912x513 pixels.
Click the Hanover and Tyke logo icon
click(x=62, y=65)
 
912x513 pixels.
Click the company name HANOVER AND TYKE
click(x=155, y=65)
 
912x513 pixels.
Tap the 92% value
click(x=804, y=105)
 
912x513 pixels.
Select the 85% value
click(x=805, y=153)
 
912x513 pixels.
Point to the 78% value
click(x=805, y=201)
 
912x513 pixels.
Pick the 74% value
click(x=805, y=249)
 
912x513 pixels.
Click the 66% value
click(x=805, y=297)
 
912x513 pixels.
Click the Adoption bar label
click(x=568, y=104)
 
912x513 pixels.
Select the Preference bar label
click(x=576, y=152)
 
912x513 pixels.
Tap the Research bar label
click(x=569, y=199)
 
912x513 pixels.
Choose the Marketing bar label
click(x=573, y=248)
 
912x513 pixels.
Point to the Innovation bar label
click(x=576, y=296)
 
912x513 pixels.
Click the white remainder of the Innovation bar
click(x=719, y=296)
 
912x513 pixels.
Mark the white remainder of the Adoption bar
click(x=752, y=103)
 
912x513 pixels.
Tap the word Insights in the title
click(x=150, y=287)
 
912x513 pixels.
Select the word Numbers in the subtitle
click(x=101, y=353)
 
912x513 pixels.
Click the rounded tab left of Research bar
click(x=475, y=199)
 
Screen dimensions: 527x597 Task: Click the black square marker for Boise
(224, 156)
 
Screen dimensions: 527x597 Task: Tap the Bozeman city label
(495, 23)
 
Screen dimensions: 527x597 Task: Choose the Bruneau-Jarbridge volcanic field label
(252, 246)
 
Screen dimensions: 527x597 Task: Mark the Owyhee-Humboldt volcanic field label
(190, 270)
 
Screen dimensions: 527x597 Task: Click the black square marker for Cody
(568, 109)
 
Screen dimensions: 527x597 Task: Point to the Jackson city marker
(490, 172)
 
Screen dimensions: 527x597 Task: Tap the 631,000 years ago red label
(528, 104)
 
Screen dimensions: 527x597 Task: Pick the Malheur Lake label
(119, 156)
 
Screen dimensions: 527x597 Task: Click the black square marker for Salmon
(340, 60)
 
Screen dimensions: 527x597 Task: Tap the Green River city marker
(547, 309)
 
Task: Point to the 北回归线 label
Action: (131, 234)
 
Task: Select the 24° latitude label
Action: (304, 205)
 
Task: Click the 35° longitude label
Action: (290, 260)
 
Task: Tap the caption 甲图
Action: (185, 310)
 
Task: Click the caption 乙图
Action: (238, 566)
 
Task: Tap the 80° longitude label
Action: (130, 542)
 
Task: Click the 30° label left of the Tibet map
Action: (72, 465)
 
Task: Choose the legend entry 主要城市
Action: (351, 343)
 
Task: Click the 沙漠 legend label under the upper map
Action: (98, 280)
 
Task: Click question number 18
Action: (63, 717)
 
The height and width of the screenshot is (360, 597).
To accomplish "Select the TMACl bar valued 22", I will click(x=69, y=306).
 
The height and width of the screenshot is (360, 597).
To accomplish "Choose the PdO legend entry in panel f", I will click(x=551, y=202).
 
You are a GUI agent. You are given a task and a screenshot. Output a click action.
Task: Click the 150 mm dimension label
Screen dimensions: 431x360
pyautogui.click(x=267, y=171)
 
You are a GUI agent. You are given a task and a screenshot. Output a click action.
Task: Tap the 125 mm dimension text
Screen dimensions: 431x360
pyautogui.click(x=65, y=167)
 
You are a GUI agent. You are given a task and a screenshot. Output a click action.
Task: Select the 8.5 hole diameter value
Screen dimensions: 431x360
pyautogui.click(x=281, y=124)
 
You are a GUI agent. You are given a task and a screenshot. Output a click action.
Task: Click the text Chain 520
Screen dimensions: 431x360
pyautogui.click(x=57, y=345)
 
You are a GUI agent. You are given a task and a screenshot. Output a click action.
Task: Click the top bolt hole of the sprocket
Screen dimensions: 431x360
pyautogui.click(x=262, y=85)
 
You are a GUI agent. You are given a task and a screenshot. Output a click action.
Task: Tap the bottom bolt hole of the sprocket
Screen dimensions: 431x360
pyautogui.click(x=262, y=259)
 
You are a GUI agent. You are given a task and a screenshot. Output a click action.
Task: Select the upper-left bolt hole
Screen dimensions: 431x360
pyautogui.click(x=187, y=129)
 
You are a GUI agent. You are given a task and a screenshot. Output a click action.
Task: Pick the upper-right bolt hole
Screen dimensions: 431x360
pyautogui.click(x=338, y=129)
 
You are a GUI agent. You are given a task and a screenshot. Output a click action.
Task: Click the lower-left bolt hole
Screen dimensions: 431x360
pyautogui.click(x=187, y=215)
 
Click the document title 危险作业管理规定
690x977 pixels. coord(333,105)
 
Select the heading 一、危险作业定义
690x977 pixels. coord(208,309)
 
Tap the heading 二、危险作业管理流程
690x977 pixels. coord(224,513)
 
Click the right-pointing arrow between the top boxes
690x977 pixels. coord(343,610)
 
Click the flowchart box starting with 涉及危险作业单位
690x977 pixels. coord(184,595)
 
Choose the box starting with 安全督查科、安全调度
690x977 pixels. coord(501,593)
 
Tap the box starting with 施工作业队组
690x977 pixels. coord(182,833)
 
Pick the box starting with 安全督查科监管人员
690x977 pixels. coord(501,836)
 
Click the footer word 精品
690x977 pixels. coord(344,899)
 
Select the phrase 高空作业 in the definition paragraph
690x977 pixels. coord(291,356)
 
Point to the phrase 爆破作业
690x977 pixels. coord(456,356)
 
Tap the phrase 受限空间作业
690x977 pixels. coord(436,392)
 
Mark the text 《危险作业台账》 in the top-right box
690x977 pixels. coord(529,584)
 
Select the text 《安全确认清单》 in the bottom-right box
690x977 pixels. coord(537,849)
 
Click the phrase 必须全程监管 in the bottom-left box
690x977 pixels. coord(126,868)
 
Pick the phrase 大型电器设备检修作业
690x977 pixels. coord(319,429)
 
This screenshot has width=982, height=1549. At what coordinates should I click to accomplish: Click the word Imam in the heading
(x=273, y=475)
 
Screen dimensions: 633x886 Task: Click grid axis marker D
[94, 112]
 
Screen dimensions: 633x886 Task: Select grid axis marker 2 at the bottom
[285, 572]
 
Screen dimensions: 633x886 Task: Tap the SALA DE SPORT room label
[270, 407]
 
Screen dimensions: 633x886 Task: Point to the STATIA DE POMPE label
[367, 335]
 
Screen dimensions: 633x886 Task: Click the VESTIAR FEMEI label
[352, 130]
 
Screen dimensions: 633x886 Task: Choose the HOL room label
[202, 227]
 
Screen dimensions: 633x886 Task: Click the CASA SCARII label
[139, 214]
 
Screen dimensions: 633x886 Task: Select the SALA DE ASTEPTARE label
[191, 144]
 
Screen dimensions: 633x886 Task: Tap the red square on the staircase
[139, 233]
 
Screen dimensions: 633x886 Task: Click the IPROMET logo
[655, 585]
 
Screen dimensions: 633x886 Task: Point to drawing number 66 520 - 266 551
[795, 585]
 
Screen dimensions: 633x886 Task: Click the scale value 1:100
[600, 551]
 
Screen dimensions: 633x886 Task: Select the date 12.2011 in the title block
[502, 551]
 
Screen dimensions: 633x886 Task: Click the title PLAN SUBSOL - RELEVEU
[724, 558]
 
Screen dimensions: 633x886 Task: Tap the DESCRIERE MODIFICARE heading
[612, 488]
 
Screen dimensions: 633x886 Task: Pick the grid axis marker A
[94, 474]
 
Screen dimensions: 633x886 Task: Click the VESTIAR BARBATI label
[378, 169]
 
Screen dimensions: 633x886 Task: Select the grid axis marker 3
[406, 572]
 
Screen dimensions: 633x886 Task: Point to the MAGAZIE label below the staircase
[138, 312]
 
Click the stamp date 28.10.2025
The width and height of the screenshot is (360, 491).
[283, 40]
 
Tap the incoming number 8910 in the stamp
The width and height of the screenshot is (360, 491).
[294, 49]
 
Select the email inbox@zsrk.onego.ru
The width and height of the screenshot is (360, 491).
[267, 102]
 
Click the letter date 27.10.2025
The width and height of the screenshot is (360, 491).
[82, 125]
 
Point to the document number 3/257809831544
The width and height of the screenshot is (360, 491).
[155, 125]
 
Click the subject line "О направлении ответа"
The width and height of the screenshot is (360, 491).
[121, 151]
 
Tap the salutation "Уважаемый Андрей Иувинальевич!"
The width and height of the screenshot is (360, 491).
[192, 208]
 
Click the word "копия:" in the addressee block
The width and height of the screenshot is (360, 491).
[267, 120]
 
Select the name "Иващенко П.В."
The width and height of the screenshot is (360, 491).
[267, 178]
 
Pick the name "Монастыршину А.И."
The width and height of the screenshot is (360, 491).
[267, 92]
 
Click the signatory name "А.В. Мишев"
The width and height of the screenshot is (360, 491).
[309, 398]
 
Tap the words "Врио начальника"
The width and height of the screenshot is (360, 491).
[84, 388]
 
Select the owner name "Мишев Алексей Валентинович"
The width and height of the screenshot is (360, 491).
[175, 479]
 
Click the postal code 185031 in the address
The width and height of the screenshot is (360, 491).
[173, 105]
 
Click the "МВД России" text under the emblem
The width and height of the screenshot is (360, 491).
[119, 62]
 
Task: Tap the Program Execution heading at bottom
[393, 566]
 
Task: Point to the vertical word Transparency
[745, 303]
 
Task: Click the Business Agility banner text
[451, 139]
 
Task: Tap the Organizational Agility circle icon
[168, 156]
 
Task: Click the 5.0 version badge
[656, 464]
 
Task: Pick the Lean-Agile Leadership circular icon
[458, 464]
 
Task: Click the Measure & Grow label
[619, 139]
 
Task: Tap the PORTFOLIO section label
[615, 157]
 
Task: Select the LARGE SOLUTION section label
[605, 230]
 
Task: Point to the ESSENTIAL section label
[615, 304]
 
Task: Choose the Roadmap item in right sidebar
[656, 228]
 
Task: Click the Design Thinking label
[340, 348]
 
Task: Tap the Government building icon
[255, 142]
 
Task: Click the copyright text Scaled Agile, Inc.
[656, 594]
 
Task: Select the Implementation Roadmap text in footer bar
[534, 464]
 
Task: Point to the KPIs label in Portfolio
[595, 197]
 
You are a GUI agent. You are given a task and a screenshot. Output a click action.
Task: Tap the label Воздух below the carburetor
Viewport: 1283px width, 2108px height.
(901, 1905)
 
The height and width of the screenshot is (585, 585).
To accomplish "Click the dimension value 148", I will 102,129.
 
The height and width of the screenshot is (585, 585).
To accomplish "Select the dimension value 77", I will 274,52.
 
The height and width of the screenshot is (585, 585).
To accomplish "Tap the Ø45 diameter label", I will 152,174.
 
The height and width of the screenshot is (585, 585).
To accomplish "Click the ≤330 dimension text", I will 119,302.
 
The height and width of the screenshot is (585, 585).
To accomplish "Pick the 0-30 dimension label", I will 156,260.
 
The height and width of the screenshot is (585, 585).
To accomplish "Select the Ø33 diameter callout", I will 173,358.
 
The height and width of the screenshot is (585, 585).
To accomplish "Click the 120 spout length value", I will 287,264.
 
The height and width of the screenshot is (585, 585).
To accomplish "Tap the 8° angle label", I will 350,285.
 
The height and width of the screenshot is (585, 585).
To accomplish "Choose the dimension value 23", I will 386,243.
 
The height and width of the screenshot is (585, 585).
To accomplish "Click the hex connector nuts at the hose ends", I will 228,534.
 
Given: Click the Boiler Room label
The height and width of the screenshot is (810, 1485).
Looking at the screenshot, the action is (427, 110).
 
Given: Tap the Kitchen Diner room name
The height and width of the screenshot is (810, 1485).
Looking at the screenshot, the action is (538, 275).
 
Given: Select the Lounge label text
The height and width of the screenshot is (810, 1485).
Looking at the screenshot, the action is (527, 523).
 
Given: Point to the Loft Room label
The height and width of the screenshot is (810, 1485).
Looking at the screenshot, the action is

» Do this:
Rewrite the data from its beginning through the line containing "click(x=576, y=152)", changing every "value" to "percentage" and leaving everything else as it is.

» Reply:
912x513 pixels.
Click the Hanover and Tyke logo icon
click(x=62, y=65)
 
912x513 pixels.
Click the company name HANOVER AND TYKE
click(x=155, y=65)
 
912x513 pixels.
Tap the 92% percentage
click(x=804, y=105)
 
912x513 pixels.
Select the 85% percentage
click(x=805, y=153)
 
912x513 pixels.
Point to the 78% percentage
click(x=805, y=201)
 
912x513 pixels.
Pick the 74% percentage
click(x=805, y=249)
 
912x513 pixels.
Click the 66% percentage
click(x=805, y=297)
 
912x513 pixels.
Click the Adoption bar label
click(x=568, y=104)
 
912x513 pixels.
Select the Preference bar label
click(x=576, y=152)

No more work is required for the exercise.